Job:
Copy the lines below word for word, starting at the line containing "How do I perform: Open" and ending with the final line. Leave the pictures out of your copy.

Input for this task:
--- start ---

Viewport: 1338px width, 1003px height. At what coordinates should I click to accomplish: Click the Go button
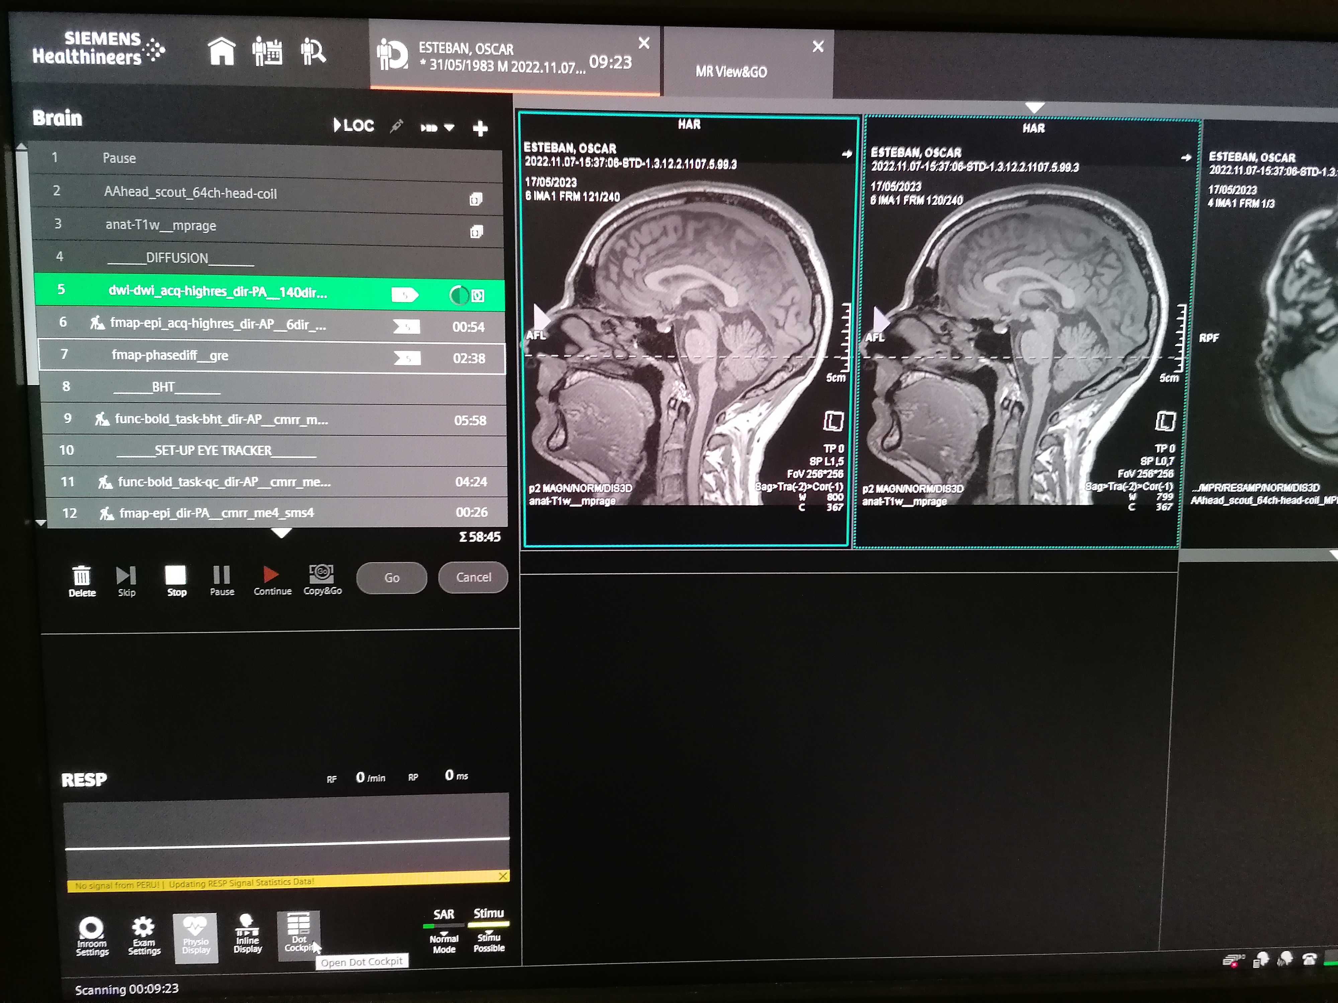click(391, 577)

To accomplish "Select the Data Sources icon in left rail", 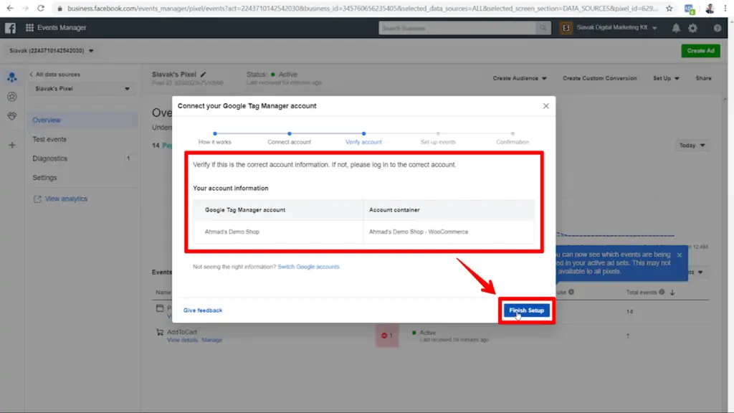I will point(11,77).
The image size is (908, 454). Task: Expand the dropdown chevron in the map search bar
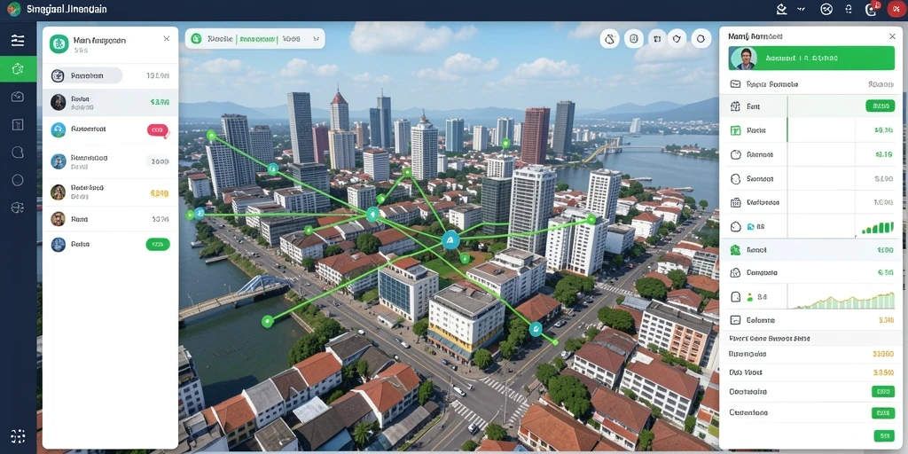pos(317,39)

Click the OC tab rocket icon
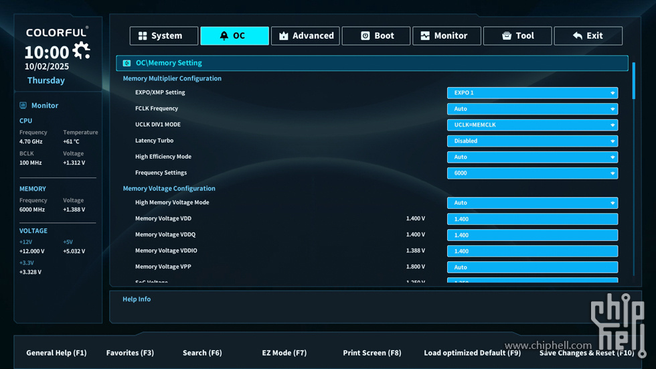pos(224,36)
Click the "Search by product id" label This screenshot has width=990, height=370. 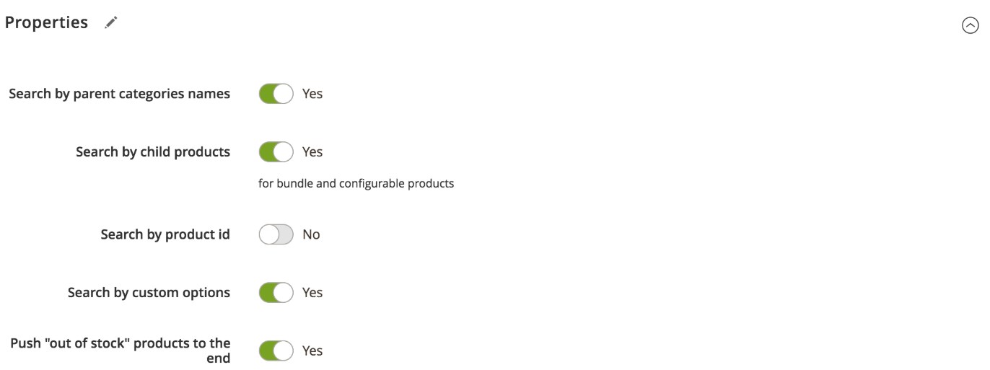click(x=165, y=234)
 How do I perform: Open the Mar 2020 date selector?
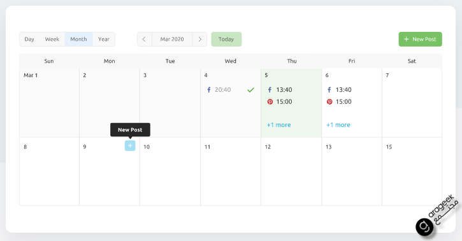[x=172, y=39]
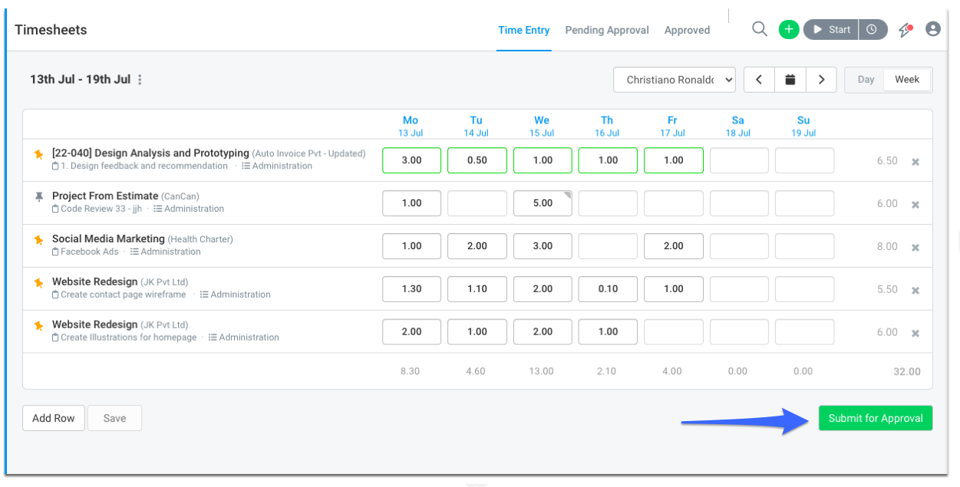Image resolution: width=960 pixels, height=487 pixels.
Task: Click the Submit for Approval button
Action: click(x=876, y=418)

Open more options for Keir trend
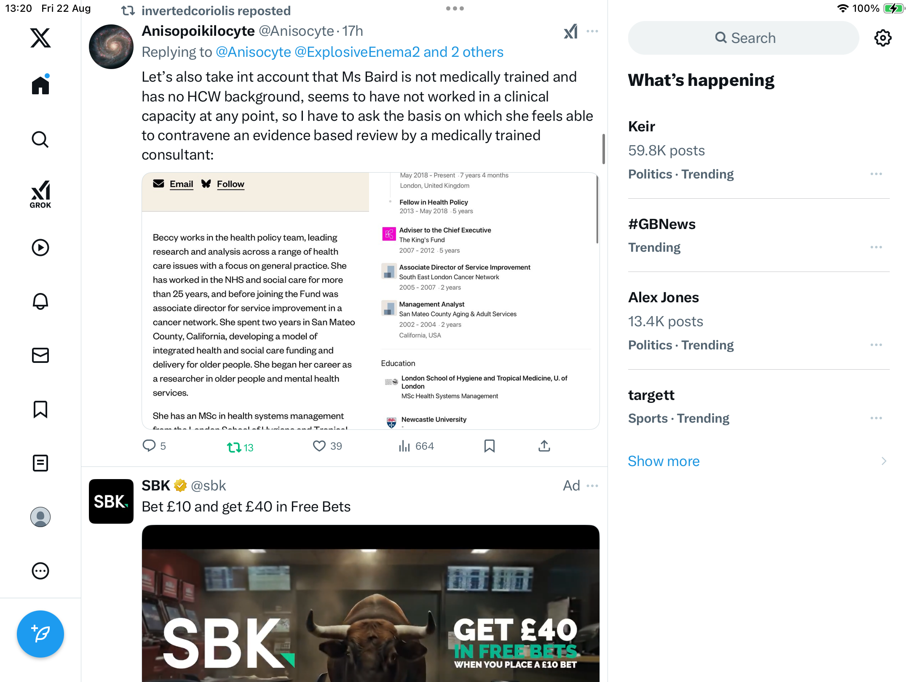click(x=876, y=174)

--- end ---

Task solution:
 How do I perform: Open the Mar 2020 date selector?
[x=172, y=39]
Image resolution: width=960 pixels, height=487 pixels.
Task: Click the Submit for Approval button
Action: click(x=876, y=418)

Open more options for Keir trend
click(x=876, y=174)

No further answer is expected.